Honda, the maker of the Prologue electric SUV, has teamed up with Mitsubishi Corporation, Japan’s largest trading company, to maximize the value of EVs, as well as to repurpose old electric car batteries.

The two entities signed a memorandum of understanding (MoU) yesterday to start discussions for creating two new business models that will primarily be useful for Japanese EV owners.

The first model, called Battery Lifetime Management, will deploy a battery-monitoring system in Honda’s upcoming mini-EVs that are scheduled to go on sale in Japan next year. The software’s main objective will be to maximize the value of the batteries that will be installed in the yet-to-be-built EVs, in the sense that a used high-voltage car battery will no longer end up as scrap when it won’t be able to provide an adequate driving range. Instead, it will be repurposed as stationary energy storage and, when the time comes, it will be properly recycled.

The second business model will have to do with the smart charging and vehicle-to-grid functionalities of upcoming Honda EVs. Through a so-called Energy Management System, the car’s high-voltage battery will be automatically charged when the energy from the grid is the most affordable, and power from the battery will be sent back to the grid when it’s most convenient for the EV owner, leading to lower electricity bills at the end of the month.

In the United States, Honda will start selling its first-ever all-electric SUV, the Prologue, next year, but the Japanese automaker also has other EVs in its global portfolio, such as the Europe-bound e:Ny1 crossover and the N-Van e: commercial kei vehicle that was recently unveiled in Japan.
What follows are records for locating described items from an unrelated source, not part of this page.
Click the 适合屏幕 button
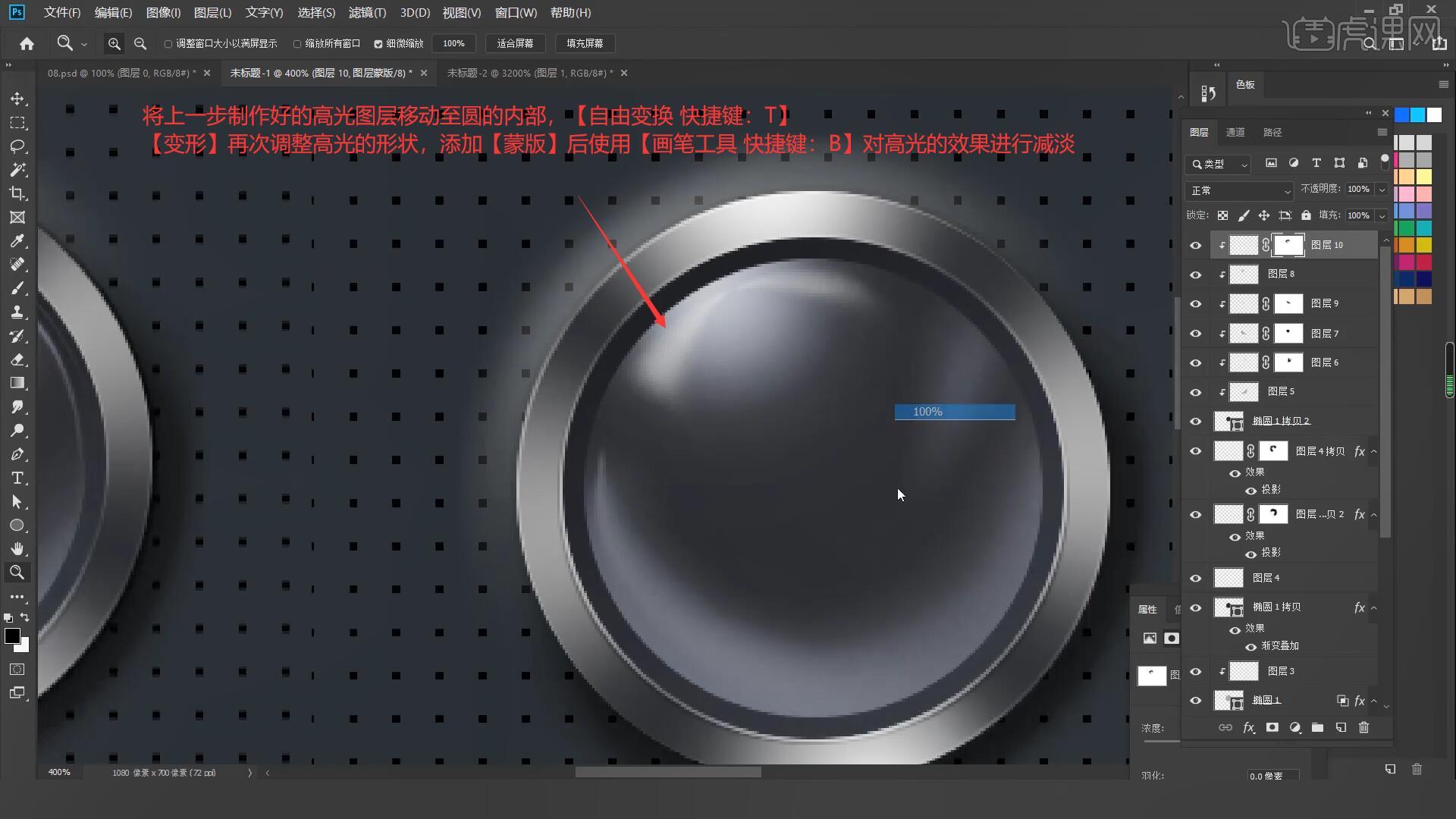 (x=515, y=44)
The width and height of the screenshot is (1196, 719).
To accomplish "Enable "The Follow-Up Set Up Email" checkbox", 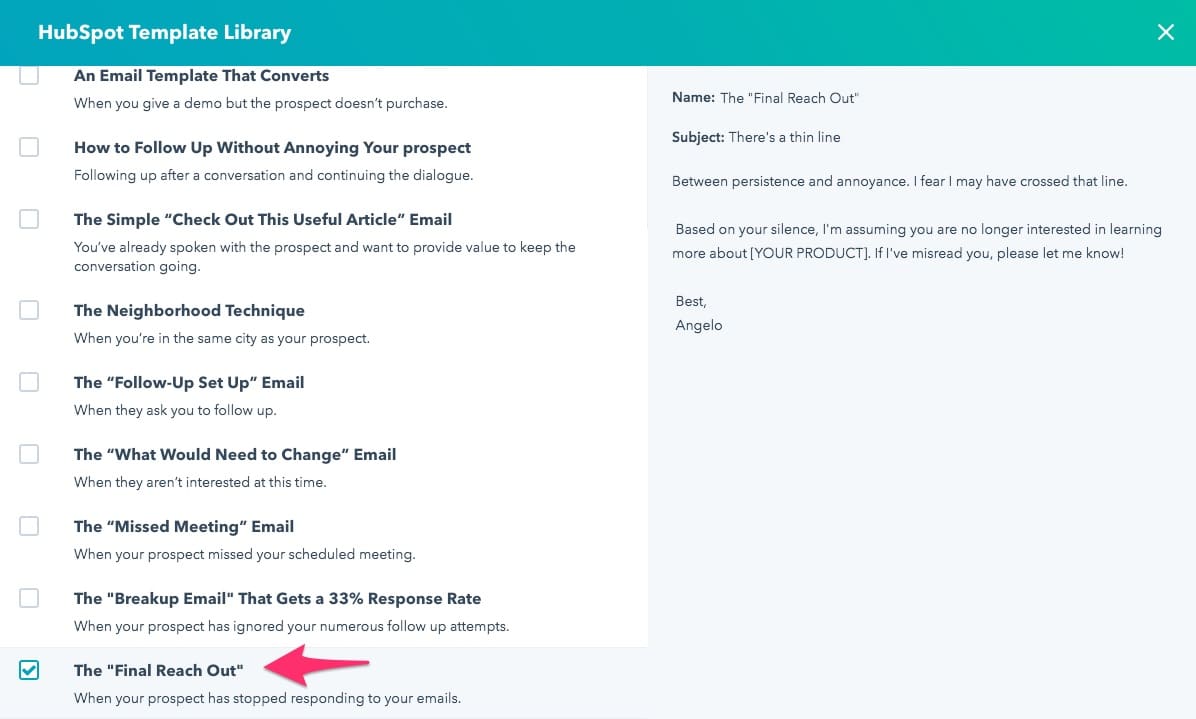I will pos(29,381).
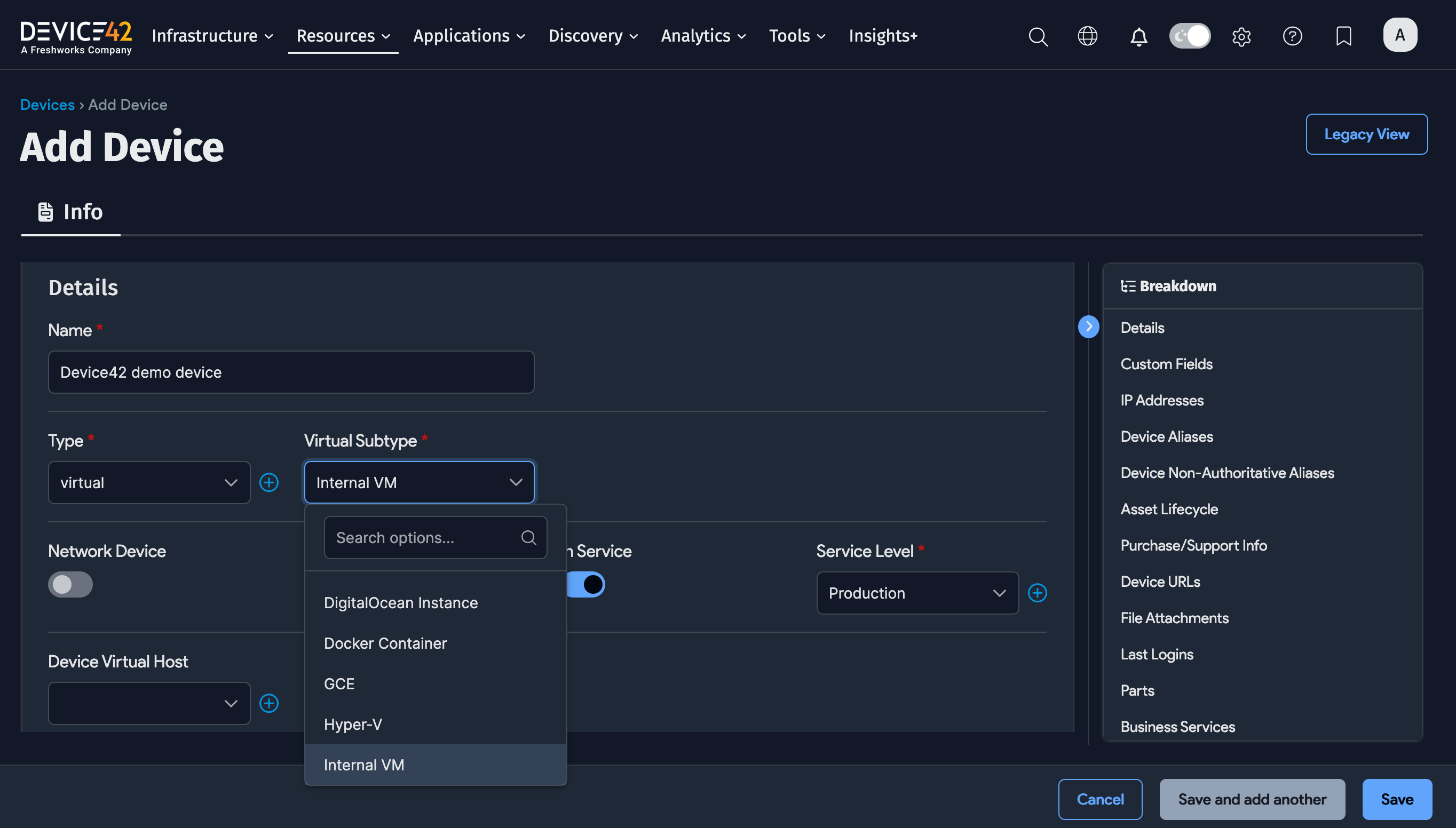Open the Type dropdown showing virtual
Viewport: 1456px width, 828px height.
coord(149,482)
As it moves forward, Honda aims to invest at least $40 billion through 2030 in a bid to get hybrid and full-electric models at up to 40 percent of total sales by the end of the decade. Besides the Ultium-based Prologue and Acura ZDX, the Nippon marque is working on its own EV architecture that will act as a base for a 2026-bound vehicle in North America, as well as making its own batteries, some of which will be built at the company’s $3.5 billion joint venture with LG in Ohio starting in 2025.